Rachel Constantine
Rachel Constantine is an American painter, based in Philadelphia. She is known for realist and classical works.
Works
Her artwork has been exhibited in the Philadelphia Museum of Art, the Pennsylvania Academy of the Fine Arts Museum, the Philadelphia Sketch Club, and the Woodmere Art Museum in Chestnut Hill, PA. Her painting "Self Portrait with a Man" was purchased by The Pennsylvania Academy of the Fine Arts for their permanent collection.In 2006, Constantine was invited to exhibit in Artworks Gallery at the Philadelphia Museum of Art as the local complement to the museum's exhibition: Wyeth: Memory and Magic. Her work can be found in The Vivian O. and Meyer P. Potamkin Collection in the Pennsylvania Academy of the Fine Arts, and is featured in the book Alla Prima: A Contemporary Guide to Traditional Direct Painting written by Al Gury, the chairman of the Pennsylvania Academy's painting department.
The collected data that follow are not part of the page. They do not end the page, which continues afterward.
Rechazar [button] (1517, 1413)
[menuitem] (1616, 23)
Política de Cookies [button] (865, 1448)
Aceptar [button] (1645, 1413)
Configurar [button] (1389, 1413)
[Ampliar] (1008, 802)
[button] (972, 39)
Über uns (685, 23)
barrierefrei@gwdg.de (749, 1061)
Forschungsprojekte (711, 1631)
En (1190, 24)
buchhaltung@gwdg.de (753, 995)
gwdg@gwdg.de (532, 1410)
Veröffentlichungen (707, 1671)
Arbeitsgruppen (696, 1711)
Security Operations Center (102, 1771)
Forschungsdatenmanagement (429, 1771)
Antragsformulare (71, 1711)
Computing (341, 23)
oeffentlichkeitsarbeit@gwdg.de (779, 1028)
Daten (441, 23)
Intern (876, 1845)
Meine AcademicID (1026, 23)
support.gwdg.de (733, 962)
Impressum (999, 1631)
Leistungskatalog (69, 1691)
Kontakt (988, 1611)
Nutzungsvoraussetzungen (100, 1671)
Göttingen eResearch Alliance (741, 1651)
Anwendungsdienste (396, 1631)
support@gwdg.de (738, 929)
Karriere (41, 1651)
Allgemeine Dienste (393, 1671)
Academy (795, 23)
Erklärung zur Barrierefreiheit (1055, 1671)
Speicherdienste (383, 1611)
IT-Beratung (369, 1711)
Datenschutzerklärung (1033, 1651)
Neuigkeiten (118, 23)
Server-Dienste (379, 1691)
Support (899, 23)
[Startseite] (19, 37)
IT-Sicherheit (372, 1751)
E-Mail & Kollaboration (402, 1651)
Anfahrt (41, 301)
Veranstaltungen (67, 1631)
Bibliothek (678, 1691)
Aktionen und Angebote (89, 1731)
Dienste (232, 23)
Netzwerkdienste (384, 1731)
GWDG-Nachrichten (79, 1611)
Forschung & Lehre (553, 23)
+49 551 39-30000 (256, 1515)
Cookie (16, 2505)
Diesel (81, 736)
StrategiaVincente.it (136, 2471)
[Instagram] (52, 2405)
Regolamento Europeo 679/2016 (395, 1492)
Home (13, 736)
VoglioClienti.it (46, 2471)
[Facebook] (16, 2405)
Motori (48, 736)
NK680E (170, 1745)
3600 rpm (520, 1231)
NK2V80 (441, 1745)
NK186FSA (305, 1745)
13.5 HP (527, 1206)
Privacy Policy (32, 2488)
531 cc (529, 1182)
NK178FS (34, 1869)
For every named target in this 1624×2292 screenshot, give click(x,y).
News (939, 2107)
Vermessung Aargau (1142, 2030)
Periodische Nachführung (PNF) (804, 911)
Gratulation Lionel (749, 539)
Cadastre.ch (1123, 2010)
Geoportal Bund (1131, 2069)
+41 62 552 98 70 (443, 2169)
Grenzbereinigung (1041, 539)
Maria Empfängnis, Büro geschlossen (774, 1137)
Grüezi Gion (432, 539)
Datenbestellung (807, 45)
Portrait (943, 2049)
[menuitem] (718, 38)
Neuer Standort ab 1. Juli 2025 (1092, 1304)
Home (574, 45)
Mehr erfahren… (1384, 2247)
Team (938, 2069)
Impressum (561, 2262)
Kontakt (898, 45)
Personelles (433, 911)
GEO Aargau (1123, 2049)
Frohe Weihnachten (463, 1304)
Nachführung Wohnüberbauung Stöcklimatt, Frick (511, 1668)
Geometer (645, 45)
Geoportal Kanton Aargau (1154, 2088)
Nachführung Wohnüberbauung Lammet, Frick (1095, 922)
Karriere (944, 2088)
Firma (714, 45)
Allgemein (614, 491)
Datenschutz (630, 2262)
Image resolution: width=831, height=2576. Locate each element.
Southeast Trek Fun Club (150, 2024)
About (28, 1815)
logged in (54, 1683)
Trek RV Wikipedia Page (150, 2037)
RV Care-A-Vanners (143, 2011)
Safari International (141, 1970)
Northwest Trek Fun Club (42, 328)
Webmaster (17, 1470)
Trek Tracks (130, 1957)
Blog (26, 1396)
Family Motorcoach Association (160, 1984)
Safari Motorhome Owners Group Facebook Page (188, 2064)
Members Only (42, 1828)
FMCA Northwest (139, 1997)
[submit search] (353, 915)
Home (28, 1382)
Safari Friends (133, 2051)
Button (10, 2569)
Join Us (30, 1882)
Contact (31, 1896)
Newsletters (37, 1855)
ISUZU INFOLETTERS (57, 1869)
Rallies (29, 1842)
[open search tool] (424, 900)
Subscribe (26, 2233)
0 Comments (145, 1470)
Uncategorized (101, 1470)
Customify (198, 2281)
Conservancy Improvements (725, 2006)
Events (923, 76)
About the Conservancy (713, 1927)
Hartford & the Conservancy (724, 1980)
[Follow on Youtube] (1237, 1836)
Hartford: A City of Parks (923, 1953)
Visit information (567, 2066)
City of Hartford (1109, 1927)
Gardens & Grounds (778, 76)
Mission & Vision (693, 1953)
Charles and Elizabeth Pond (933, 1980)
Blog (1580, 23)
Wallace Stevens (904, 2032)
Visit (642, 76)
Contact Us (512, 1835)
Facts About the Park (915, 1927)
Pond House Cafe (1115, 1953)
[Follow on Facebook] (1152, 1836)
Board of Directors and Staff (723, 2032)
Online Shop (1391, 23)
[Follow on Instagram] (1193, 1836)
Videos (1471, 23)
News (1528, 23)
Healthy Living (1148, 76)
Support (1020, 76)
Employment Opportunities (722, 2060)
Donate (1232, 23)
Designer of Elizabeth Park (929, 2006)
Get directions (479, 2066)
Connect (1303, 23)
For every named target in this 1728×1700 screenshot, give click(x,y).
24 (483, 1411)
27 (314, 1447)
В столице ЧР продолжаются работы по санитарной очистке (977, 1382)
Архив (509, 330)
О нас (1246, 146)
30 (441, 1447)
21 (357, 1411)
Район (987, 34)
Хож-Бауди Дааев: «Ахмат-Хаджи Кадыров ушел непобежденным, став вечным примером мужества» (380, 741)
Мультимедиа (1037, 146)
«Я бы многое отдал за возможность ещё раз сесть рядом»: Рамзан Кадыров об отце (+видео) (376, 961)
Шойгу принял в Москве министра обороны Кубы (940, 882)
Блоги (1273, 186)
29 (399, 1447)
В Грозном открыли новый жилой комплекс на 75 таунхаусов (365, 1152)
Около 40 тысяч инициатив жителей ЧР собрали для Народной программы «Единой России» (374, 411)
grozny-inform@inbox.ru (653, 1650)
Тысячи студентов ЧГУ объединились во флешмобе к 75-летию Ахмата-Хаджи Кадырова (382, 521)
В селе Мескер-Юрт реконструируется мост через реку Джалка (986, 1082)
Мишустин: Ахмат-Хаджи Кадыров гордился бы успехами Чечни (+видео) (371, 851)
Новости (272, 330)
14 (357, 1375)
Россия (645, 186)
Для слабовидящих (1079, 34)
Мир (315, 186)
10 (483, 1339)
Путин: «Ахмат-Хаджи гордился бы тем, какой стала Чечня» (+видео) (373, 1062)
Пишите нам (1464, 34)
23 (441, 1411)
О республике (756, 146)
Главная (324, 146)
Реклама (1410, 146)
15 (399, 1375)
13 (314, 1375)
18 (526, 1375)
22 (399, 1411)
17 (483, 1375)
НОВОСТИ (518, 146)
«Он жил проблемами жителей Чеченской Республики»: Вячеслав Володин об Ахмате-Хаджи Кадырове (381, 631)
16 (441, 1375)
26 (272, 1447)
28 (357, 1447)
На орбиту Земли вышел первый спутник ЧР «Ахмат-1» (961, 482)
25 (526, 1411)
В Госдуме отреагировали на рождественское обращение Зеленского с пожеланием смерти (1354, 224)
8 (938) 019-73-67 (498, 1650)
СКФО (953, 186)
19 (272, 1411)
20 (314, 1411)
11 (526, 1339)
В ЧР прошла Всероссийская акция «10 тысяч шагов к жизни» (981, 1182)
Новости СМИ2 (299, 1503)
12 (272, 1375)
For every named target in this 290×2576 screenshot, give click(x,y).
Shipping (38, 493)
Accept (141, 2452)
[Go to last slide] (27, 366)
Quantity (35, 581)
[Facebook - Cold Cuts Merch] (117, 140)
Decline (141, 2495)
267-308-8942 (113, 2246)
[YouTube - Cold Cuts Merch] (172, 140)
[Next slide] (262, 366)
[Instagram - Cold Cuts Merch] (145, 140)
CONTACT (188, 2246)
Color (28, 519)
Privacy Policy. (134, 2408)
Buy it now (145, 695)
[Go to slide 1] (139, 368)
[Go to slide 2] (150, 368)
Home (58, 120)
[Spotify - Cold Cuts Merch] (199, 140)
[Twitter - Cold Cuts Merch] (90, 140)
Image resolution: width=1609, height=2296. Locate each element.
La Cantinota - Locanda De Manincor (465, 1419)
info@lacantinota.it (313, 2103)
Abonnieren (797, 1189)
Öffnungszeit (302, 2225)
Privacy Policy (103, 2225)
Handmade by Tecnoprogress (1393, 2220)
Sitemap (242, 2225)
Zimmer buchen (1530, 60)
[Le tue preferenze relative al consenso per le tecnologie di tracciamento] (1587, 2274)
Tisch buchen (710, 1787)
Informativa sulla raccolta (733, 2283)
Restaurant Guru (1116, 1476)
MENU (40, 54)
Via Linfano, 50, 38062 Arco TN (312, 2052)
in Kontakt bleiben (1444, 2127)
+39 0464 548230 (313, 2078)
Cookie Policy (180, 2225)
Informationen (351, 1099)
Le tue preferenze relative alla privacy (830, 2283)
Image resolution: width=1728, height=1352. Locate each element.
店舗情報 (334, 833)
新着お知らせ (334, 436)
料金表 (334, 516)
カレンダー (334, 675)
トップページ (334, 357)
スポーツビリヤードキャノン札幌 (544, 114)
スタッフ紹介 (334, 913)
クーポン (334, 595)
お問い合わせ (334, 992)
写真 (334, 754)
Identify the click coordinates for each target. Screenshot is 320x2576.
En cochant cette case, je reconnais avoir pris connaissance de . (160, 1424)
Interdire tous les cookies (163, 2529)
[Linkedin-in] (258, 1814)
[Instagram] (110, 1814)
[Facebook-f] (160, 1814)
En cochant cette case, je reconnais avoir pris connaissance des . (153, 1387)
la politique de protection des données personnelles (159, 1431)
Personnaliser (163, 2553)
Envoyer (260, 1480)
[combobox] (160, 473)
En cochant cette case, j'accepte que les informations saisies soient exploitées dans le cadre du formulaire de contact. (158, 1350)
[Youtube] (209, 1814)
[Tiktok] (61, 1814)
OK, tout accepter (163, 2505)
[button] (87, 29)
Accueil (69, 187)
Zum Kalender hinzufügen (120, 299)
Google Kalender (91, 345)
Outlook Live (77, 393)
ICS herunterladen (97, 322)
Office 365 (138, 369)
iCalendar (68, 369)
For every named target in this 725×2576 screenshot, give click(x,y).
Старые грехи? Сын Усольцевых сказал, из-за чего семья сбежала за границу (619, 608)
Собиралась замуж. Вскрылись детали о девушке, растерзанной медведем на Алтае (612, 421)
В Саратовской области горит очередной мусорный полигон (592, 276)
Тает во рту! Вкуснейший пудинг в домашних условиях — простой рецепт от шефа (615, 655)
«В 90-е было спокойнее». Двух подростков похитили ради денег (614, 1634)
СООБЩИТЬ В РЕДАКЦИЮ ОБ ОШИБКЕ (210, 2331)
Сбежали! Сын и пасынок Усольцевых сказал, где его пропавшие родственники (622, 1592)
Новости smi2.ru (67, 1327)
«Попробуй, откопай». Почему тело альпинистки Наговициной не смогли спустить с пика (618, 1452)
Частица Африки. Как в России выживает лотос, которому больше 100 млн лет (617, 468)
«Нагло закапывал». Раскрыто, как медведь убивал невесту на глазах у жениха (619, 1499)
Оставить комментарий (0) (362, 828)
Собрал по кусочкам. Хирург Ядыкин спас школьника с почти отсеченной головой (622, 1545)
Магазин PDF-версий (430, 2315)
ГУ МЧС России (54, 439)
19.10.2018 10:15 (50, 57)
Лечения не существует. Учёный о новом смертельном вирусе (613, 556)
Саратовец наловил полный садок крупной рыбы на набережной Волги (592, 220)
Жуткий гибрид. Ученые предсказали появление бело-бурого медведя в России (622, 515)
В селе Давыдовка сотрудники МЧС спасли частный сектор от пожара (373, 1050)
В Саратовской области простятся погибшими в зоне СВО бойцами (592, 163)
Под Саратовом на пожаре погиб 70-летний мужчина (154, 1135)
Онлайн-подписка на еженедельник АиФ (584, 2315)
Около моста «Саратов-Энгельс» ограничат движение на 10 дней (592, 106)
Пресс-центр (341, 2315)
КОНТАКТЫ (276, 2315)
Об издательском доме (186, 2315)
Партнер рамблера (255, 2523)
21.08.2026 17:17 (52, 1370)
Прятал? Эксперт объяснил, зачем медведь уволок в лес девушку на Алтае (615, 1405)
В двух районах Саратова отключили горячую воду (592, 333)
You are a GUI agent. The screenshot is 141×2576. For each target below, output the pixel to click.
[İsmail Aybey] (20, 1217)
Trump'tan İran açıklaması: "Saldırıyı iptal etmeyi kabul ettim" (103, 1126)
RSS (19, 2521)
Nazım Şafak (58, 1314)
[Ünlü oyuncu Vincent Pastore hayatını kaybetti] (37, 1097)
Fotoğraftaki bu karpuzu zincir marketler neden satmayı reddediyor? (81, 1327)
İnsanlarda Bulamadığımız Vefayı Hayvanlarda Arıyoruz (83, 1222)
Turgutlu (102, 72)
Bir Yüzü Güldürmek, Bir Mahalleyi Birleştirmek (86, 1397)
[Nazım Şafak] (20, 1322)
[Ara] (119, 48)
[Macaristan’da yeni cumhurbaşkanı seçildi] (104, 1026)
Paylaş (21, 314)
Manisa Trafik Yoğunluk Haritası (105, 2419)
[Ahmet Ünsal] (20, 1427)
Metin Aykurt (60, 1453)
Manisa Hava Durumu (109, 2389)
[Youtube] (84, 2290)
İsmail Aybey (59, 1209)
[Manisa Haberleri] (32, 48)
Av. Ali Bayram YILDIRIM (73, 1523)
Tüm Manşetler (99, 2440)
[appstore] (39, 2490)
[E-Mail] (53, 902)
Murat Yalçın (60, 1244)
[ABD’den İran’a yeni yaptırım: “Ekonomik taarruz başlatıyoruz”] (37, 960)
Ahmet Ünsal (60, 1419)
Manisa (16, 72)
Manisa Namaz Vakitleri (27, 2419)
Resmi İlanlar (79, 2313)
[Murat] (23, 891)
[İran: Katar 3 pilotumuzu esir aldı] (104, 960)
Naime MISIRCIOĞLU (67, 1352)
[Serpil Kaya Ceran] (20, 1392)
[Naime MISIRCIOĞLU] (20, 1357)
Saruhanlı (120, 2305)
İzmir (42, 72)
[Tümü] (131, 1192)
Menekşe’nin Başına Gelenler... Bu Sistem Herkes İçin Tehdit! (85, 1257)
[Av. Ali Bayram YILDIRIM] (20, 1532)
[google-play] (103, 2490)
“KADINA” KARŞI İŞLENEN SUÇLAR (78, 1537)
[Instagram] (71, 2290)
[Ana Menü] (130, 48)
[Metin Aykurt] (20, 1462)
In her Monument, Constantine explores themes that are at once personal and timeless. The composition alludes both to the symbolic nature morte of the Baroque era and to the still lifes of Chardin. Her own sensibility adds poetry as well as an edge of modern anxiety and sadness.
In her Swan Pond, the amount of thinner, oil, and so forth added to the paint has a profound effect on the quality of the brush calligraphy and the details in a painting. Broad, scumbled masses provide the setting for paint that has varying degrees of oil added to it. The gazebo, water reflection, and swans achieve their clarity because they are rendered with brushstrokes that are more thickly loaded with paint and also because that paint has a small amount of oil added. This follows the "lean to fat" concept of layering. The "fatter" final, detail touches sit on top with clarity due to the added oil, which created a sharper edge over the less oily paint beneath.